Kangerlussuaq, Greenland was not a place I expected to love; it was a place I expected to tolerate.
It was the light that got me.
I was enchanted by the quality of light in late October in the Polar Circle. The sun takes its time rising, appearing around 9:30, then skirts low across the sky just above the hills, before setting languorously in mid-afternoon.
The landscape is rock, low vegetation, dusted and covered in snow, and the low golden light gives everything a wistful, melancholy feel.
AND at night, the auroras!
They swirl and dance grow and fade. Enchanting. Mesmerizing. We stayed outside as long as we could stand the cold. I woke over and over during the night to peek out the window and watch the magical show without even leaving my warm bed! I was so enthralled it seemed a shame to sleep through it.

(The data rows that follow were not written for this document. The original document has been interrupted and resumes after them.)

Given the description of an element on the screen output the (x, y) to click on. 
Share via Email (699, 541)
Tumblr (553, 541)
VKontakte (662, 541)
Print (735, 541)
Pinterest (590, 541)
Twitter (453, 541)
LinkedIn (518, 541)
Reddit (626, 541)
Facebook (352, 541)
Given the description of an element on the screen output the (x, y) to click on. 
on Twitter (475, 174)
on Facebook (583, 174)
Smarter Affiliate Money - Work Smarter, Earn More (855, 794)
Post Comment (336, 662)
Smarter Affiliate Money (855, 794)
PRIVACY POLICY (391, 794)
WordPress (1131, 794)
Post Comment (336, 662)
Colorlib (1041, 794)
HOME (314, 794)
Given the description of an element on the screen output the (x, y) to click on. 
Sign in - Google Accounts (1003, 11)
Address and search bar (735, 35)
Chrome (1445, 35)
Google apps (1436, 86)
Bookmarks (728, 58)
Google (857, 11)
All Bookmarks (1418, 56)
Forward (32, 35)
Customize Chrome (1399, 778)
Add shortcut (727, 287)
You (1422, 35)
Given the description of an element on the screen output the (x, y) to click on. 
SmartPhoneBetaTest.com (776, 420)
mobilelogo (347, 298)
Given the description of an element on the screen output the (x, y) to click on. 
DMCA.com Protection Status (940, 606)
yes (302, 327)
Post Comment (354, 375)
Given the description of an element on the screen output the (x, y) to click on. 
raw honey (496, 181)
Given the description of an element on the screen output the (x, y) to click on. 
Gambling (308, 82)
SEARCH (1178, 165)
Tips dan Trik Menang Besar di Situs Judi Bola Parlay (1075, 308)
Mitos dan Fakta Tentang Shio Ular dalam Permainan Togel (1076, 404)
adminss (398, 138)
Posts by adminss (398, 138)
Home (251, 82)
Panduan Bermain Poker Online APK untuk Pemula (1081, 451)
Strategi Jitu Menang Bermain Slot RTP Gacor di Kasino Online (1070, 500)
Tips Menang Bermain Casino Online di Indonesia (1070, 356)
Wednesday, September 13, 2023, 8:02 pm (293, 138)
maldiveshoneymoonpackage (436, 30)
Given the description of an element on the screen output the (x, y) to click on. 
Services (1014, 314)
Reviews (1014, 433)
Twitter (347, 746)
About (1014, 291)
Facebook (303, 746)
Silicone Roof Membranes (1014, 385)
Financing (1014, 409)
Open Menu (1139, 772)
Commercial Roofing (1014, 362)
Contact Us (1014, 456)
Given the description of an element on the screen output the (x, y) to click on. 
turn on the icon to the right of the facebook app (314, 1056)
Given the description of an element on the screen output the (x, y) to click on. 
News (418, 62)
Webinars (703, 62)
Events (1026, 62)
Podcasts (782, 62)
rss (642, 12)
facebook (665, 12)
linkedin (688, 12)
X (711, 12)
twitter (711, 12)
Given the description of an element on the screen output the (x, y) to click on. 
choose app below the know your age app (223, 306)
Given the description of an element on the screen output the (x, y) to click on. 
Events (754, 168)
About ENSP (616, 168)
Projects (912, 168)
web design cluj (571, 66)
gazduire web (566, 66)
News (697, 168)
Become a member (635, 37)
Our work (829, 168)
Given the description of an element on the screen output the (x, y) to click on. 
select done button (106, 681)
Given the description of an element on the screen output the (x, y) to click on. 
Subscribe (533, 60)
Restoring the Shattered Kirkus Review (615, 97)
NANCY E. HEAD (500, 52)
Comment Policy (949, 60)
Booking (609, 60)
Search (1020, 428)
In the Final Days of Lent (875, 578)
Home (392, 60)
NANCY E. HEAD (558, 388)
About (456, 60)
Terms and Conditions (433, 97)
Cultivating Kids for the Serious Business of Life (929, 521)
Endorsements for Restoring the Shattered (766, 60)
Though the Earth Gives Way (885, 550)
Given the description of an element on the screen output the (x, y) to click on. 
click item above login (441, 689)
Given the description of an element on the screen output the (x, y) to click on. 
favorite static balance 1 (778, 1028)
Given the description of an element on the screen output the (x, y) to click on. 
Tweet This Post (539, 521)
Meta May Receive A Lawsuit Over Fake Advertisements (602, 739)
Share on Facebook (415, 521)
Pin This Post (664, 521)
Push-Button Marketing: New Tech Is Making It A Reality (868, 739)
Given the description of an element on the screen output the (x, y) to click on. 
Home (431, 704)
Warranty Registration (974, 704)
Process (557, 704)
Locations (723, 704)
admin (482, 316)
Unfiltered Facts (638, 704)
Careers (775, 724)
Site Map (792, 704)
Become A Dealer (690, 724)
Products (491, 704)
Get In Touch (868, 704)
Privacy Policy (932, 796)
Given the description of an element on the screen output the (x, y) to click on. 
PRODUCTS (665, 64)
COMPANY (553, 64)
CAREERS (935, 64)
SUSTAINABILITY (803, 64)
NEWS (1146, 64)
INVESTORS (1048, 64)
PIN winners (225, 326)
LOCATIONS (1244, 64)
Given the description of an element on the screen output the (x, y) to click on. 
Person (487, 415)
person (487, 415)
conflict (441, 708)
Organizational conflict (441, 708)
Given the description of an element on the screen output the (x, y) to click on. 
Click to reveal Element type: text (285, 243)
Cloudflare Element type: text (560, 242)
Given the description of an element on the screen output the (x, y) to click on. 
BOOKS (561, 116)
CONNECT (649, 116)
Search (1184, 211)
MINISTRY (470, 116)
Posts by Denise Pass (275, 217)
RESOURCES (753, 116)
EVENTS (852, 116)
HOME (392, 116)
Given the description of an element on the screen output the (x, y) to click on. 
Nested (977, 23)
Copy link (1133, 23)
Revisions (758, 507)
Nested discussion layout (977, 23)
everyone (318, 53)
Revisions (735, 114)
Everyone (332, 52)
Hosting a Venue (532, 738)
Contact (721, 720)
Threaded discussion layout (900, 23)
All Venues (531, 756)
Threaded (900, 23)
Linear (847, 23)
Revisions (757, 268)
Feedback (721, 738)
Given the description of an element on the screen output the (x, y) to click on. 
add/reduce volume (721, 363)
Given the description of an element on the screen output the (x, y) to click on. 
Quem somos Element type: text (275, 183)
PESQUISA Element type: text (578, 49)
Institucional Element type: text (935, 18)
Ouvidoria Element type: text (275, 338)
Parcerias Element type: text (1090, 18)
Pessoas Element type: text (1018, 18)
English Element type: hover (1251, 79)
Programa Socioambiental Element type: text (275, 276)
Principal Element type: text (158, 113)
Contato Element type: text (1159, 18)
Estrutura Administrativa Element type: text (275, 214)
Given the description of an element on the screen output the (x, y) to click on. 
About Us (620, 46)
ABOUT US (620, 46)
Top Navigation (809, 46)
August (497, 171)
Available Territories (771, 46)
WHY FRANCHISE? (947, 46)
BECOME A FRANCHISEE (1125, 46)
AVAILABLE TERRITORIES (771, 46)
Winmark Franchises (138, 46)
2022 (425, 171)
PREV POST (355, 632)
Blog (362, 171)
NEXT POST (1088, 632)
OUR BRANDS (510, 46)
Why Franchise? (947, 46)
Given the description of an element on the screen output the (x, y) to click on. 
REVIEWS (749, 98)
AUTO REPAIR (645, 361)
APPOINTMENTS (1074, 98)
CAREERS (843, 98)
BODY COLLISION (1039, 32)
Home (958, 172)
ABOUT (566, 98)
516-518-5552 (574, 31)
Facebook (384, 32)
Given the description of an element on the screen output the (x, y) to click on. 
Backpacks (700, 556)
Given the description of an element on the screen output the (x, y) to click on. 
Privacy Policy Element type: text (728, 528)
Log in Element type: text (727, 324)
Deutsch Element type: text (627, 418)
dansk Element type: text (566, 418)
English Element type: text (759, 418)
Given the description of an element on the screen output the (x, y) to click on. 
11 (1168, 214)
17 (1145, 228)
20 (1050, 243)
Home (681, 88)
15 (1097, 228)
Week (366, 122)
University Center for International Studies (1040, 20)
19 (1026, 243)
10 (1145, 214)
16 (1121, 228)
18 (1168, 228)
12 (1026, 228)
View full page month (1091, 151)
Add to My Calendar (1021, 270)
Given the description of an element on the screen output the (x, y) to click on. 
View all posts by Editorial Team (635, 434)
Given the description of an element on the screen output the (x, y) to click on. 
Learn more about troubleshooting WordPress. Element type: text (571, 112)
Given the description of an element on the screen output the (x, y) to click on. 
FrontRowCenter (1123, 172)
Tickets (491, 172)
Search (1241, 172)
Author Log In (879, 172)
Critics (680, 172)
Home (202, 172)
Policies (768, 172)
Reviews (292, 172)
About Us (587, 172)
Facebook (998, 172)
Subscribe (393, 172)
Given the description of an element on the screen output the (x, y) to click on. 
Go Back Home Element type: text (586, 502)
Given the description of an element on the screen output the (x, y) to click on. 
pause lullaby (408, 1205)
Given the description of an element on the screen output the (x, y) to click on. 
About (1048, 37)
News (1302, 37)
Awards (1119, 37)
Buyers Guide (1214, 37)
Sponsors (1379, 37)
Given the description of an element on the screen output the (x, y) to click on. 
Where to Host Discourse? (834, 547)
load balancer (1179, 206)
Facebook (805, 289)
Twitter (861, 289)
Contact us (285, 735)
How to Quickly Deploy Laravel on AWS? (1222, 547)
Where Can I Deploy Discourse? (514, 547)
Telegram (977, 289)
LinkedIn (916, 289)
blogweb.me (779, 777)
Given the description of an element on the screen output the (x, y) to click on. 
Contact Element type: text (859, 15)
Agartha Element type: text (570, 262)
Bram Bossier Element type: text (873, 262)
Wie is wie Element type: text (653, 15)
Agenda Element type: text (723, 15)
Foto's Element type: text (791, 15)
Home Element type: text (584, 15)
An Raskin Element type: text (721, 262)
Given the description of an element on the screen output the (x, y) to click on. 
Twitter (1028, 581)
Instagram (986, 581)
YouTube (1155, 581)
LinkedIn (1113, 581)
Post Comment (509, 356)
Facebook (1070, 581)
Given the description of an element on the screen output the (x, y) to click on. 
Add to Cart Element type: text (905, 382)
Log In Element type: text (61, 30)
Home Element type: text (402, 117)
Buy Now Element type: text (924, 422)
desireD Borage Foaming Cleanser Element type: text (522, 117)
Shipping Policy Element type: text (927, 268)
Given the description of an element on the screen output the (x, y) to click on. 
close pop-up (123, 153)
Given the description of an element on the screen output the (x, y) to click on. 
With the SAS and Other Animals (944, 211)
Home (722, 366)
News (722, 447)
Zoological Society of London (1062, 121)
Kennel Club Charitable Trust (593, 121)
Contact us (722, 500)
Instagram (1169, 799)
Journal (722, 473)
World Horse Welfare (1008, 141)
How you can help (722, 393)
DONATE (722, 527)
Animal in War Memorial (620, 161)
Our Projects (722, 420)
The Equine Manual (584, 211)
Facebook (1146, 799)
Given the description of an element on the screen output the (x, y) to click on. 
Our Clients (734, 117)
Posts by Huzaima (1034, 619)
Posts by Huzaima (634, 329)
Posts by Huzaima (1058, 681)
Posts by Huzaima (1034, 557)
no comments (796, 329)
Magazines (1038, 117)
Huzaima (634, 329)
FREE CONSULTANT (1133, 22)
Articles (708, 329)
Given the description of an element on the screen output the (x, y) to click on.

Mornings were dark and sometimes still the northern lights danced.
We were in Greenland to run the Polar Circle Marathon, an amazing event put on by Albatross Adventures.
Kangerlussuaq is a small town, dominated by the airport, which is the main hub for flights all over Greenland. Greenland has no roads between towns, relying heavily on air travel, and it all goes in and out of Kangerlussuaq. The airport restaurant and bar are the only things open in town in winter, so the airport serves as the social hub as well.
Out the door and around the corner is the Polar Lodge, a no frills, sparkling clean, cozy warm hostel, with a great view of the runway, and a kick-ass hot water radiator in every room. And across the street, a well-stocked grocery store with everything, I mean everything you might need. We settled for beer and some snacks.
The Polar Circle Marathon and 1/2 Marathon begins with about 10 Km on the Polar Ice Cap, a phenomenally wild and beautiful place. It is as if the ocean froze solid, waves and all. There are hills and valleys and plains, sometimes covered in snow, but often bare blue ice, many, many meters deep. We wore crampons, and scampered up and down, over and around, on a course marked by poles. I felt like a kid, just out playing on the ice and snow, and around every corner was a jaw-dropping view.
We hiked the course the day before the races, a great opportunity to take pictures and get a first glimpse. The opportunity to explore the ice cap was such a rare gift, I wanted to soak in every minute.
Once we left the ice, we had 30 plus kilometers to run on the only existing road, back into town. Gravel, snow and ice covered, skirting alongside the Russell glacier, weaving between low mountains, past frozen lakes, scenic views filling the eye and the spirit, until at last we could see the brightly painted buildings of town and the finish line.
I am a slow runner on my best day. Marathons are hard, they’re long, there are always times when I just want to get done. This race was no different, but it was also the kind of day where, looking back, it’s hard to believe where you’ve been, what you’ve been lucky enough to see and experience. That’s why I call marathons “sightseeing on my feet.” It’s an amazing way to experience the world, to be in places I’d never get to otherwise. It’s enough to keep me getting out, every day, putting in the miles and saying
YES, when the next crazy opportunity comes.
In this case, I also said “Yes” to the “Polar Bear Challenge”, meaning full marathon on Saturday, followed by ½ marathon on Sunday. Which meant I got another day on the Polar Ice cap. What a gift. I wanted to dawdle all morning on the ice, and along the road past the glacier, just soaking it in. But alas, there was a cut off, and I do have a tiny bit of ego, so I kept moving forward.
A final note: Remember, I said I only expected to tolerate Greenland? Well, I fell so hard for this rugged, wild, beautiful place with the golden light that I went twice. Originally in 2016, and returned in 2018 to do the trip described here. After completing the Polar Bear challenge, we flew to the town of Ilulisat for a few days, which deserves its own article, coming soon.